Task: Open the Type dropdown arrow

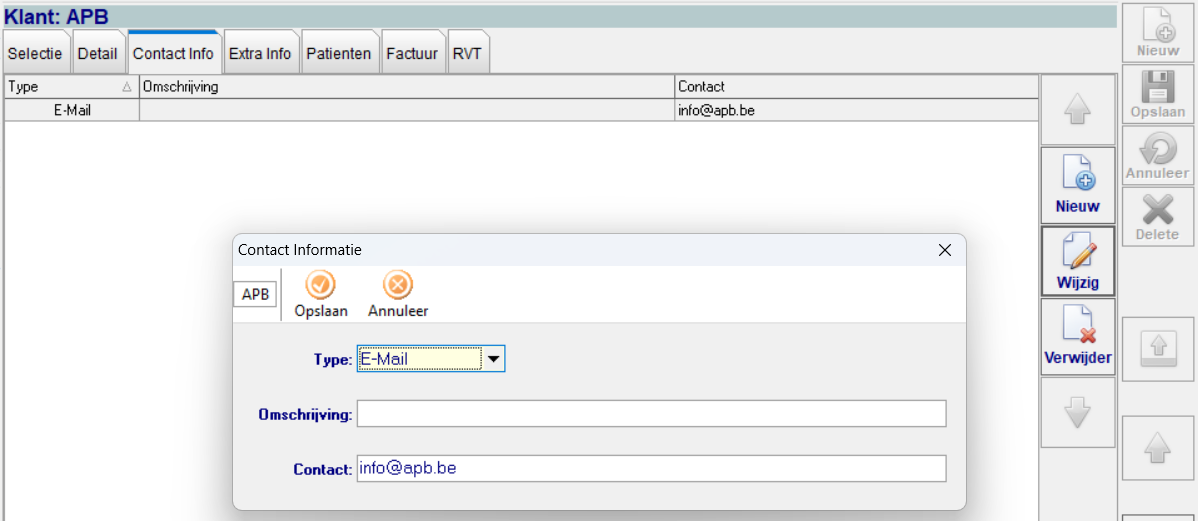Action: coord(494,359)
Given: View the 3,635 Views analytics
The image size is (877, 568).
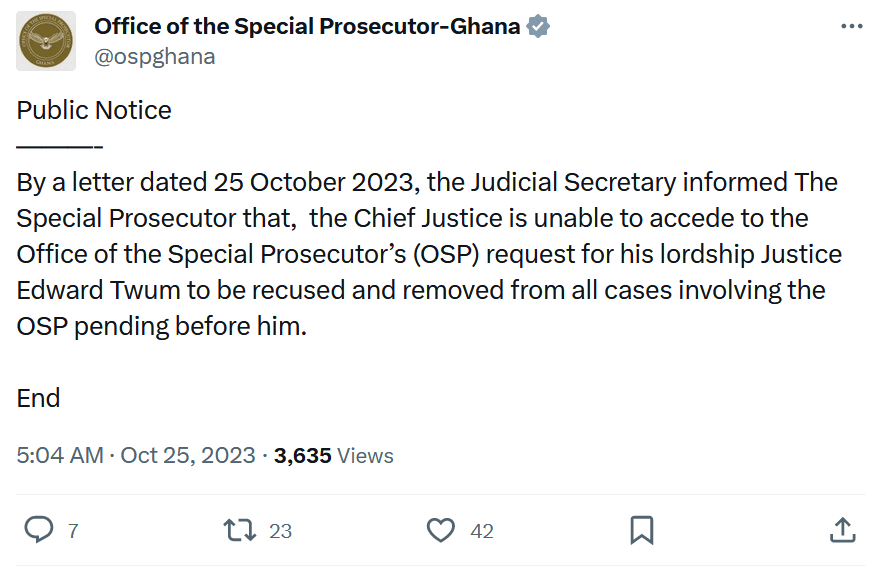Looking at the screenshot, I should click(x=334, y=456).
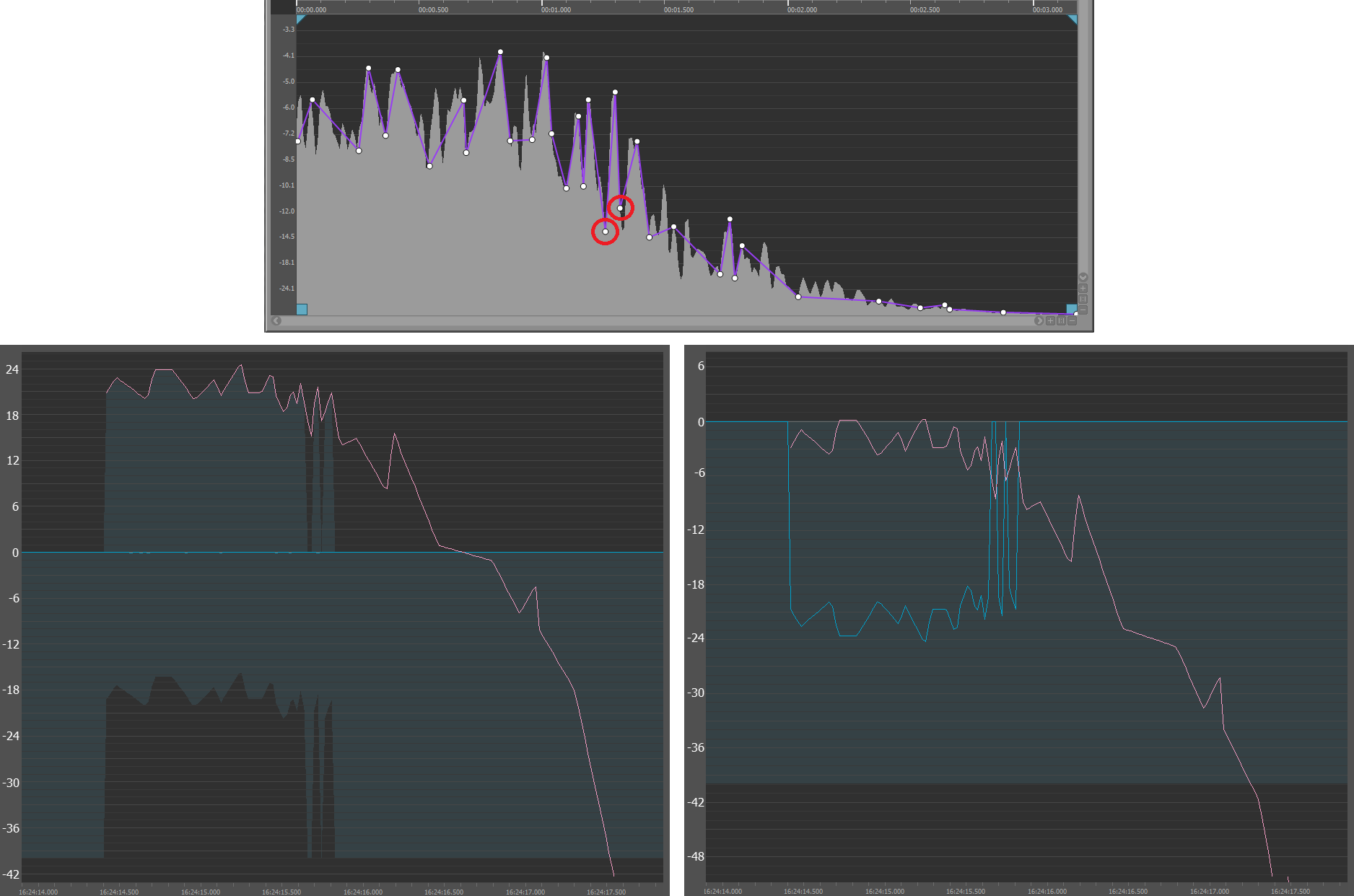1354x896 pixels.
Task: Select the first envelope point at waveform start
Action: tap(298, 141)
○ ○ ○
Task =
Return the lines from the one that contains "Given: View the 3,635 Views analytics" through the final line of the listing above, inclusive. Transcribe them exactly and drop the pictures.

Answer space =
Given: View the 3,635 Views analytics
The image size is (877, 568).
Looking at the screenshot, I should click(x=334, y=456).
1354x896 pixels.
Task: Select the first envelope point at waveform start
Action: tap(298, 141)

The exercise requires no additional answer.